#### Data provided
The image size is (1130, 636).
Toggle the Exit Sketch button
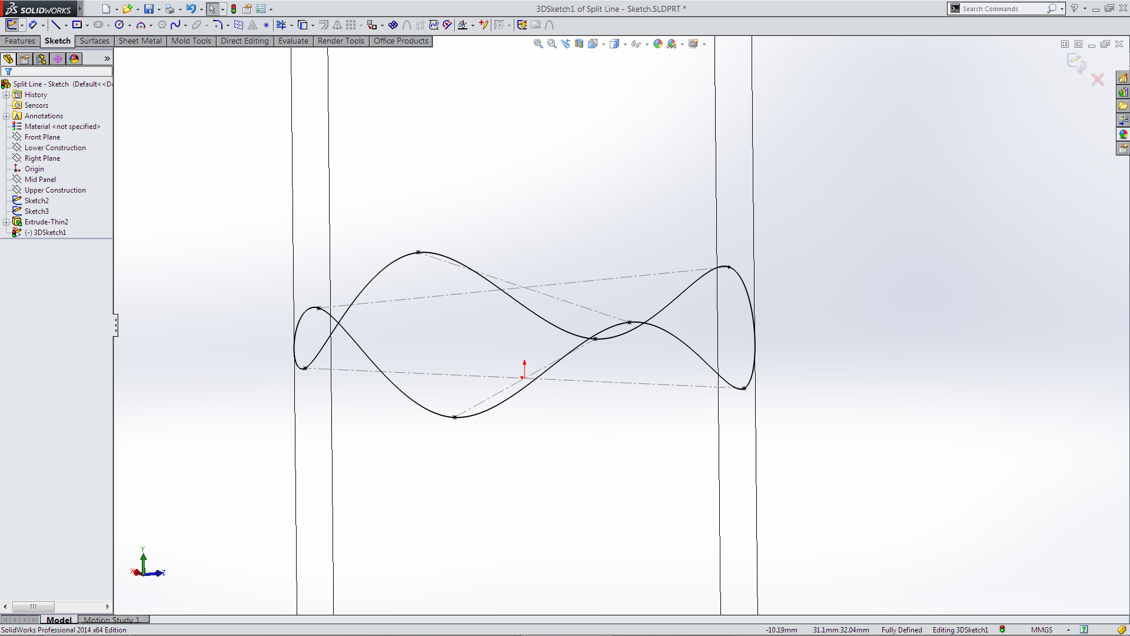click(12, 25)
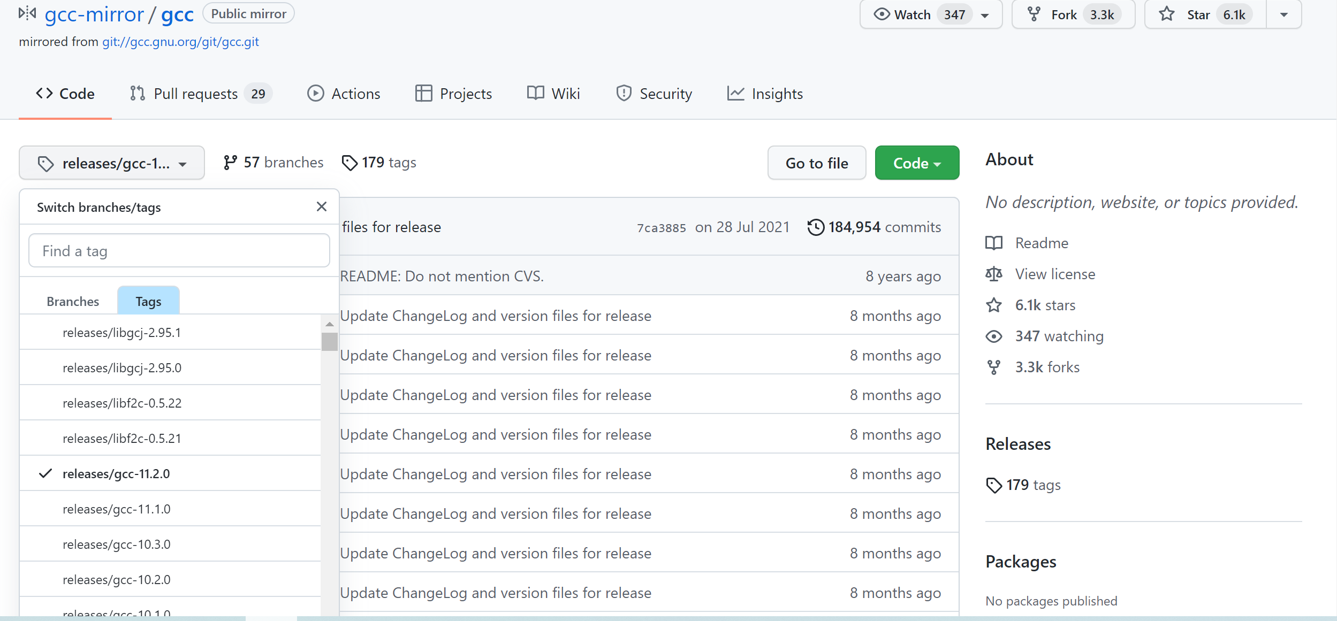The width and height of the screenshot is (1337, 621).
Task: Click the Star icon button
Action: 1167,14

#### The problem
Give back the records above word for word, minus any image they hold.

#### Response to this task
The image size is (1130, 636).
Toggle the Exit Sketch button
click(12, 25)
The width and height of the screenshot is (1337, 621).
Task: Click the Star icon button
Action: 1167,14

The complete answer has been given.